- _Stored items from a collection_
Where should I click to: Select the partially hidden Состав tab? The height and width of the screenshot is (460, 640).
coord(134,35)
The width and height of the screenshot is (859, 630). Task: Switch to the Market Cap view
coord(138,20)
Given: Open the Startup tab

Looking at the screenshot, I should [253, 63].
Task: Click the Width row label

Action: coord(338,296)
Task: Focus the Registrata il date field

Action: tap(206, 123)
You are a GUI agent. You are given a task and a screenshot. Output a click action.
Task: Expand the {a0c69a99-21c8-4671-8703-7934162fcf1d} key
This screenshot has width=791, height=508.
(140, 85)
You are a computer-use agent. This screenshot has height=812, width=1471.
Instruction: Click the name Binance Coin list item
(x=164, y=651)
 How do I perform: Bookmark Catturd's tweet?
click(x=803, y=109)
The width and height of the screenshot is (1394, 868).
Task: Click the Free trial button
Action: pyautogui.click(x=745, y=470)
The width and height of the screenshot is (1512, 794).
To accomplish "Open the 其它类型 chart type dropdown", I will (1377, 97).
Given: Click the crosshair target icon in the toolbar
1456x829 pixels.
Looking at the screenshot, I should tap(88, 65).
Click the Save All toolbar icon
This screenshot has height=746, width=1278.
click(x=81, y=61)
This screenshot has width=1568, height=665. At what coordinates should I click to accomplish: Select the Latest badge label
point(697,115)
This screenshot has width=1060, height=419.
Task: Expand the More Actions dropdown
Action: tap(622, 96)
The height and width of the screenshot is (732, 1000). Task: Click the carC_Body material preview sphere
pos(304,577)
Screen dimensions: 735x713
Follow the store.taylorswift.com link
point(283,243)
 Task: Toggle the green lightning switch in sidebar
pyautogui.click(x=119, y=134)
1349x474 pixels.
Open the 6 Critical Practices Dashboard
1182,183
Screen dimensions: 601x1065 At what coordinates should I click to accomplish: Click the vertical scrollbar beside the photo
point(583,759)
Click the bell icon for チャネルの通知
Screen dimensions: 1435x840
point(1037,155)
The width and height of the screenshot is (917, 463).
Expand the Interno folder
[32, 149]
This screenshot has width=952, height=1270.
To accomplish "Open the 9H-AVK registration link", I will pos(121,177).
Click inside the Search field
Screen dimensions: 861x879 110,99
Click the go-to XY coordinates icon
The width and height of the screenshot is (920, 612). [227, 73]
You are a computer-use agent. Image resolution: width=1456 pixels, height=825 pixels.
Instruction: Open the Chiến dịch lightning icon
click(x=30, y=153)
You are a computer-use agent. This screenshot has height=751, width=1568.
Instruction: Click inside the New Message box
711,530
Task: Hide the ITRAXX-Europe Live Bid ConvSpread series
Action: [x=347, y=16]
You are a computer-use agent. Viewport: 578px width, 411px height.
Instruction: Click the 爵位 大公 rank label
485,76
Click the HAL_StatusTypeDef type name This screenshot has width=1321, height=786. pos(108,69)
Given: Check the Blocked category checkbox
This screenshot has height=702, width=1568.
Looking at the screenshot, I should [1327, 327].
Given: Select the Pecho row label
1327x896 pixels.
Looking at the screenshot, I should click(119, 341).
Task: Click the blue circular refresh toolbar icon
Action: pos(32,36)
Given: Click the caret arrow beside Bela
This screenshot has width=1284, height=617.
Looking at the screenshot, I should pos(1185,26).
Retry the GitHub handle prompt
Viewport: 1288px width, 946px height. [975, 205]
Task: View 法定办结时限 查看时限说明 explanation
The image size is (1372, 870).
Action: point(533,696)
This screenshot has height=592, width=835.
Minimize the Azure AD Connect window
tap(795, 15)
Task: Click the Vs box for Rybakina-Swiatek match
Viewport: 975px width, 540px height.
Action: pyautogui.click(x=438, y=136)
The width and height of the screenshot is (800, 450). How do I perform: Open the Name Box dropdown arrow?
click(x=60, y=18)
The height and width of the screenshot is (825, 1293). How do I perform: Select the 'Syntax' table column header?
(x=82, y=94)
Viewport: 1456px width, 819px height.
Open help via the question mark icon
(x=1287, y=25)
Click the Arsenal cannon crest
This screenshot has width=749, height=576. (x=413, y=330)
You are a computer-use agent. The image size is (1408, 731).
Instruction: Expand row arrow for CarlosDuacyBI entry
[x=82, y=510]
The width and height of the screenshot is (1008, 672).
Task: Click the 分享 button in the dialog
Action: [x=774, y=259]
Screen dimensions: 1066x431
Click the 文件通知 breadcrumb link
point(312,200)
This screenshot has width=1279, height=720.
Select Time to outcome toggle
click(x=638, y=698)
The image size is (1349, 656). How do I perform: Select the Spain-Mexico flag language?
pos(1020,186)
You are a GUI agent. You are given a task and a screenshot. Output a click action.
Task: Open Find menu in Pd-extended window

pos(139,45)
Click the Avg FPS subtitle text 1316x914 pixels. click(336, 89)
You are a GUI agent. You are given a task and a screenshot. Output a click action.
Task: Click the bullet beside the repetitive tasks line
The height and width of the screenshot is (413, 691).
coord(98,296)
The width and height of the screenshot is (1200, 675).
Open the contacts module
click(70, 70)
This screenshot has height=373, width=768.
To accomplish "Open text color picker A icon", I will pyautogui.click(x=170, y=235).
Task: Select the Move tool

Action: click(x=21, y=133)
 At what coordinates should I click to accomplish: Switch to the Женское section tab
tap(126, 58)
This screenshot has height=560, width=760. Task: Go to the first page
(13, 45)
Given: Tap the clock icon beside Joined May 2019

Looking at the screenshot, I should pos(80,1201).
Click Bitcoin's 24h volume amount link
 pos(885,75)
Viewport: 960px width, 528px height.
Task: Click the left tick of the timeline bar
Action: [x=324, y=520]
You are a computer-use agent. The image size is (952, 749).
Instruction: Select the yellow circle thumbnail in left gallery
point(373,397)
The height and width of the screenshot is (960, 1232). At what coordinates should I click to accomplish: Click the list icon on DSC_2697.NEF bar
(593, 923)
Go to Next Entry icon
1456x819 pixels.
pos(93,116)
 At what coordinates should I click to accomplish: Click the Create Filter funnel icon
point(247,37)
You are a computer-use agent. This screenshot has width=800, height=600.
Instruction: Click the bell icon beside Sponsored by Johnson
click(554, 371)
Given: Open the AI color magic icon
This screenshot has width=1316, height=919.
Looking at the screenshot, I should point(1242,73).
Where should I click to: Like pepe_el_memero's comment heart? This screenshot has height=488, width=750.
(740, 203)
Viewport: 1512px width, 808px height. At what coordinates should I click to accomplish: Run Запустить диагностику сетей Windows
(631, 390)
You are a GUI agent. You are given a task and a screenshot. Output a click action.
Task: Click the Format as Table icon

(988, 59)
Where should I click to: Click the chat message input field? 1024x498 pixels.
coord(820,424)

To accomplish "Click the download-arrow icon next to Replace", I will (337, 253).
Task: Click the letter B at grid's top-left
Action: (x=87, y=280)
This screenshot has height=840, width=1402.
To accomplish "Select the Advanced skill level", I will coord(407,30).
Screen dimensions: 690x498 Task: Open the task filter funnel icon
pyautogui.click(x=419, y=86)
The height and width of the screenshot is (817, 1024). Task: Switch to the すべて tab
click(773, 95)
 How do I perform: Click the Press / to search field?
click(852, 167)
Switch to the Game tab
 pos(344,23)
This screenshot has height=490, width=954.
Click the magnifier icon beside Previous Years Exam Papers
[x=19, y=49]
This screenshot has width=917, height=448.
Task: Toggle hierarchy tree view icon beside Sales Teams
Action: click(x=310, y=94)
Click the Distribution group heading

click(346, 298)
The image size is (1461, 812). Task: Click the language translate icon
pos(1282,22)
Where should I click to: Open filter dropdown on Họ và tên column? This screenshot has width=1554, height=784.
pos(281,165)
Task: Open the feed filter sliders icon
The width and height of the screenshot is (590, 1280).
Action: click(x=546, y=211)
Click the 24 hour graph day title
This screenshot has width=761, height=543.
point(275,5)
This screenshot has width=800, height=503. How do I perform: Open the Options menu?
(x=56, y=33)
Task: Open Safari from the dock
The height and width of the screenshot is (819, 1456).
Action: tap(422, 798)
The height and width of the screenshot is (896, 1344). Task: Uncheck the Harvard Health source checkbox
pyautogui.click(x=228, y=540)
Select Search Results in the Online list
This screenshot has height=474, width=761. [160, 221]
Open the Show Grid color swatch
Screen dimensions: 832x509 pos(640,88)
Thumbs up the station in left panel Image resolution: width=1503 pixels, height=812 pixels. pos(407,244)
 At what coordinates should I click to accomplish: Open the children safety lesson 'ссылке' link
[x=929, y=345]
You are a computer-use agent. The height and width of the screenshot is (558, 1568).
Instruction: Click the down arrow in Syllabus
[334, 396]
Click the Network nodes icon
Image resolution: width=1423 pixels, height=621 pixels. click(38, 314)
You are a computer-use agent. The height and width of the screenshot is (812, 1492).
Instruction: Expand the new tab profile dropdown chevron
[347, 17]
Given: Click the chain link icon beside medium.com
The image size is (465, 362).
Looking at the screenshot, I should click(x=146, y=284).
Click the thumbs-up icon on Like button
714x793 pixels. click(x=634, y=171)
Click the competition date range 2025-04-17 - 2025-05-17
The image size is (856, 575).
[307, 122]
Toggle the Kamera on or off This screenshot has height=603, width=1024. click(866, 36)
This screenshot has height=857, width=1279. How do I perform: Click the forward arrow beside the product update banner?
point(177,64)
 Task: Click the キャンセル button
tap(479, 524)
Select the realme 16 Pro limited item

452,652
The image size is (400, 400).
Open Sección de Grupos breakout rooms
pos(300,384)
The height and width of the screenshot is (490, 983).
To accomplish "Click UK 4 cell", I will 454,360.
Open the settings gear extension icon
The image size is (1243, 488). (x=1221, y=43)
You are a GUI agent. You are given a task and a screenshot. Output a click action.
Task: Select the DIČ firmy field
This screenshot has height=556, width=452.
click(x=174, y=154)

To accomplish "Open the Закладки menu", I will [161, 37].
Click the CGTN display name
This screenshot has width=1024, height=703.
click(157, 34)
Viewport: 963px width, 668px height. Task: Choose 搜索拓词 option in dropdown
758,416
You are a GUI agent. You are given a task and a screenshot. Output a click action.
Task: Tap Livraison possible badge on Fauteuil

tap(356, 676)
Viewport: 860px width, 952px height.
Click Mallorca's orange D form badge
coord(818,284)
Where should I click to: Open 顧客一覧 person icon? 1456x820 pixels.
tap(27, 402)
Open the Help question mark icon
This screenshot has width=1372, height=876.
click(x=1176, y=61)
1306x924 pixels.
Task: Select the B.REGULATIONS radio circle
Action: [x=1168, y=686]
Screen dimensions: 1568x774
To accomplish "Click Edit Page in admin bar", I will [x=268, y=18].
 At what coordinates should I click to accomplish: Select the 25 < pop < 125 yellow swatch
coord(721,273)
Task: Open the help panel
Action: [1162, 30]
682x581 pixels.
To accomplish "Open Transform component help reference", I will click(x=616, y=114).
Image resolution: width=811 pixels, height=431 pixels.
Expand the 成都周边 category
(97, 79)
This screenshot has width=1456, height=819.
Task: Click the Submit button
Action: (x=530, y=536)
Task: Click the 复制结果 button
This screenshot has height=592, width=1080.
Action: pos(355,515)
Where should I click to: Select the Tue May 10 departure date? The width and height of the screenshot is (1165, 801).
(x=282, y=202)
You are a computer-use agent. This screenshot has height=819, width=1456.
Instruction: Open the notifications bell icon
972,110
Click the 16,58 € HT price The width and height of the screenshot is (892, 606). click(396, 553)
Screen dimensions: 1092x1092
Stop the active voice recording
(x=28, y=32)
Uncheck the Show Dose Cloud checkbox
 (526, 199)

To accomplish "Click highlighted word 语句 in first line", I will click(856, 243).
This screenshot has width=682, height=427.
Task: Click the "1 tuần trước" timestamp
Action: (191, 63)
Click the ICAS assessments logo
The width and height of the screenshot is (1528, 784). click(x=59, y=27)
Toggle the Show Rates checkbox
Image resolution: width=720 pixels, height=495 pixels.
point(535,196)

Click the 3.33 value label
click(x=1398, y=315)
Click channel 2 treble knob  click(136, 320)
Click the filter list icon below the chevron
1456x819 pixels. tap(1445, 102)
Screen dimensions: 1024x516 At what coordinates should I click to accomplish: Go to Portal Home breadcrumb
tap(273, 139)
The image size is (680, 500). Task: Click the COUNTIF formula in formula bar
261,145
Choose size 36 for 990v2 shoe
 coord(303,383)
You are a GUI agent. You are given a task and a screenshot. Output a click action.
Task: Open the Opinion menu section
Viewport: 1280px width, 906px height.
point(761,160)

- _Task prompt_
Count the lines of the data that contain the string "button", treating uppercase and lowercase as different. Give only the number.

- _Answer below_
6